The threshold can be determined according to the sum of the risk words in a sentence, or according to the number of each type of risk word in a sentence. When judging based on multiple types of values, you can use weighted summation, weighted average, preset condition rules, state machine, decision tree, etc.

In some embodiments, the high-risk sentence determination unit may use one or more high-risk sentence recognition models to determine the high-risk sentence. The high-risk sentence recognition model may be a Bayesian prediction model, decision tree model, neural network model, support vector machine model, K nearest neighbor algorithm model (KNN), logistic regression model, etc., or any combination thereof. The first language that contains high-risk sentences and non-high-risk sentences in the historical content to be translated can be used as input, and whether each sentence is a high-risk sentence can be used as an output to train the high-risk sentence recognition model to obtain the high-risk sentence recognition model after training . After inputting the content to be translated into the high-risk sentence recognition model after training, the model can classify the sentences in the translated content according to the calculated value. For example, if it exceeds a certain threshold, it is judged as a high-risk sentence; otherwise, it is a non-high-risk sentence. The threshold may be a predetermined default value or may be variable in some cases. The high-risk sentence may be a more complicated sentence, and the more complicated sentence may include a more complicated grammar (for example, containing two or more clauses), a sentence mouth, and the like.
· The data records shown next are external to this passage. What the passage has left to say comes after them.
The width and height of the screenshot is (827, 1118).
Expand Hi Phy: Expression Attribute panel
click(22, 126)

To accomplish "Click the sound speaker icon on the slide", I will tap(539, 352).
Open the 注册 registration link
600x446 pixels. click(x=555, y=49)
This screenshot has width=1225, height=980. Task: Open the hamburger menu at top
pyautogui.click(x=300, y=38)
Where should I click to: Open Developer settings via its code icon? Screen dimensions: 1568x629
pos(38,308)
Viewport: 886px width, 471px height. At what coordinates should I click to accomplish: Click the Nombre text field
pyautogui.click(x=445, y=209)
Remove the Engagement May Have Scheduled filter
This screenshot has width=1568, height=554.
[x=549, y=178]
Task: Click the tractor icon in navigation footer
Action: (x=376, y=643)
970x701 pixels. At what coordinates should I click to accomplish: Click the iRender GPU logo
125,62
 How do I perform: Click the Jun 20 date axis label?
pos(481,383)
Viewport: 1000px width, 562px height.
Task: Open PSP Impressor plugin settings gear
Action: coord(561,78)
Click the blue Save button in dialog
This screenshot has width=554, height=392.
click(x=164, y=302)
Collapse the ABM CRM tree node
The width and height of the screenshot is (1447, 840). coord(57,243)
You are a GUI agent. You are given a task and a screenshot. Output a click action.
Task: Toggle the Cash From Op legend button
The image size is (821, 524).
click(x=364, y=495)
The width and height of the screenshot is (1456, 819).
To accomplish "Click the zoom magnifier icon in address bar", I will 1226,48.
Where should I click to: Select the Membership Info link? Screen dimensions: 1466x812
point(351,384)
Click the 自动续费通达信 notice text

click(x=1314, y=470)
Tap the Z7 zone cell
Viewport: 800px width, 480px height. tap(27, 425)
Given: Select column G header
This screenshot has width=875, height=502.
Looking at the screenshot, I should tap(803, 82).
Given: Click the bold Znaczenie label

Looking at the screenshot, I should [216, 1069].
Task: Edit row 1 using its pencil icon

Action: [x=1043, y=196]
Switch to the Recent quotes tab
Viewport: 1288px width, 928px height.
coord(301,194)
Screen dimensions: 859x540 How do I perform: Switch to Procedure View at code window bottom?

In some embodiments, the above model may also be a regression model, using artificially calibrated risk coefficients during training, or statistically obtained risk coefficients as identifiers.

In some embodiments, the high-risk sentence determination unit may use the aforementioned multiple high-risk sentence recognition models to determine high-risk sentences. For example, the first language that contains high-risk sentences and non-high-risk sentences in the historical content to be translated can be used as input, and the determined high-risk sentences and non-high-risk sentences can be used as outputs to simultaneously train multiple high-risk sentence recognition models to obtain A variety of high-risk sentence recognition models after training. Then the content to be translated can be input into different high-risk sentence recognition models, and the values calculated by these models can be calculated to obtain the final value. If the final value is less than the set threshold, the sentence is not a high-risk sentence; if the If the final value is greater than or equal to the set threshold, the statement can be regarded as a high-risk statement. The calculation may be weighted average, weighted summation, other nonlinear formulas, other rules, decision trees, or calculations based on machine learning models. For another example, the document to be translated can be input into one of the above high-risk sentence recognition models (for example, the decision tree model), and the sentence greater than or equal to the set threshold calculated by the decision tree model can be continuously input into other high-risk sentence recognition In the model, if the result calculated this time is still greater than or equal to the set threshold, the sentence is judged as a high-risk sentence; if the sentence is less than the set threshold, the sentence is continued to be entered into the next high-risk sentence recognition model In the case, if the calculation result is greater than or equal to the set threshold, the sentence is judged as a high-risk sentence, otherwise the sentence is judged as a non-high-risk sentence. In some embodiments, the threshold associated with each high-risk sentence recognition model may be the same or different.

In some embodiments, the high-risk sentence determination unit may also use the above-mentioned rules and one or more high-risk sentence recognition models to determine the high-risk sentence. For example, the value of a sentence calculated using rules and the value calculated by one or more machine learning models are averaged, and if the average value is greater than or equal to a set threshold, the sentence is judged to be a high-risk sentence. For another example, a minimum value can be taken between the value calculated by the rule and the value calculated by one or more machine learning models. If the minimum value is greater than or equal to the set threshold, it can be determined as a high-risk sentence. Among them, the value calculated by one or more machine learning models can be one or more values, for example, these values can be calculated by each model, that is, a machine learning model corresponds to a value, or a weighted average of all models Value, minimum value, maximum value, etc.

In step 620, the sentence in the second language corresponding to the high-risk sentence is identified in the pre-translated content. Specifically, step 620 is executed by the high-risk sentence revision unit.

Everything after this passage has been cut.